Billot regarda Pitou avec stupéfaction. Sous le regard de Billot, Pitou ne put s’empêcher de rougir jusqu’au blanc des yeux.
Tout à coup le digne fermier aperçut monsieur Bailly qui passait de la salle dans son cabinet, après une délibération ; il s’élança vers lui et lui apprit la nouvelle.
Mais ce fut à Billot, à son tour, de trouver un incrédule.
— Foulon ! Foulon ! s’écria le maire, folies ! — Tenez, monsieur Bailly, dit le fermier, voici Pitou qui l’a vu. — Je l’ai vu, monsieur le maire, fit Pitou en mettant une main sur la poitrine et en s’inclinant.

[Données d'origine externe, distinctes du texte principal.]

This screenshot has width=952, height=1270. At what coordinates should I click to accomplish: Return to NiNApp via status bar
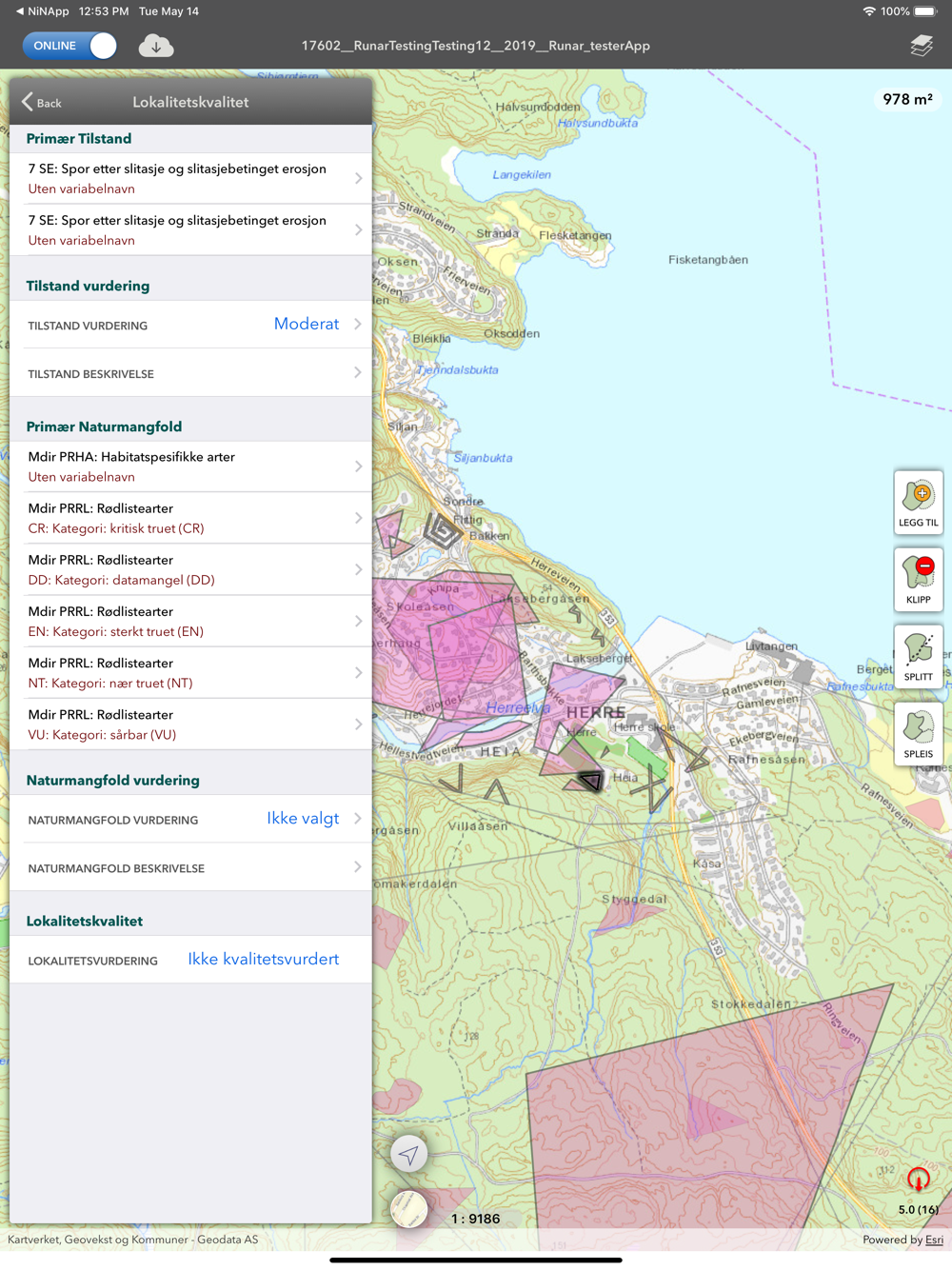[42, 11]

Et il raconta à Bailly ce qu’il venait de raconter à Billot.
Alors on vit pâlir le pauvre Bailly ; il comprenait toute l’étendue de la catastrophe.
— Et monsieur Acloque l’envoie ici ? murmura-t-il. — Oui, monsieur le maire. — Mais comment l’envoie-t-il ? — Oh ! soyez tranquille, dit Pitou, qui se méprenait à l’inquiétude de Bailly, il y a du monde pour garder le prisonnier ; on ne l’enlèvera pas en route. — Plût à Dieu qu’on l’enlevât ! murmura Bailly.
Puis, se retournant vers Pitou :
— Du monde… qu’entendez-vous, mon ami ? — J’entends du peuple, donc ! — Du peuple ? — Plus de vingt mille hommes, sans compter les femmes, dit Pitou triomphant. — Le malheureux ! s’écria Bailly. Messieurs ! messieurs les électeurs !
Et d’une voix stridente, désespérée, il appela près de lui tous les assesseurs.
On n’entendit, à son récit, qu’exclamations, que cris d’angoisses.
Un silence de terreur s’établit, pendant lequel un bruit confus, lointain, inqualifiable, commença de pénétrer dans l’hôtel de ville, pareil à ces susurrements du sang qui crie parfois aux oreilles dans les crises cérébrales.
— Qu’est-ce cela ? demanda un électeur. — Parbleu ! le bruit de la foule, répondit un autre.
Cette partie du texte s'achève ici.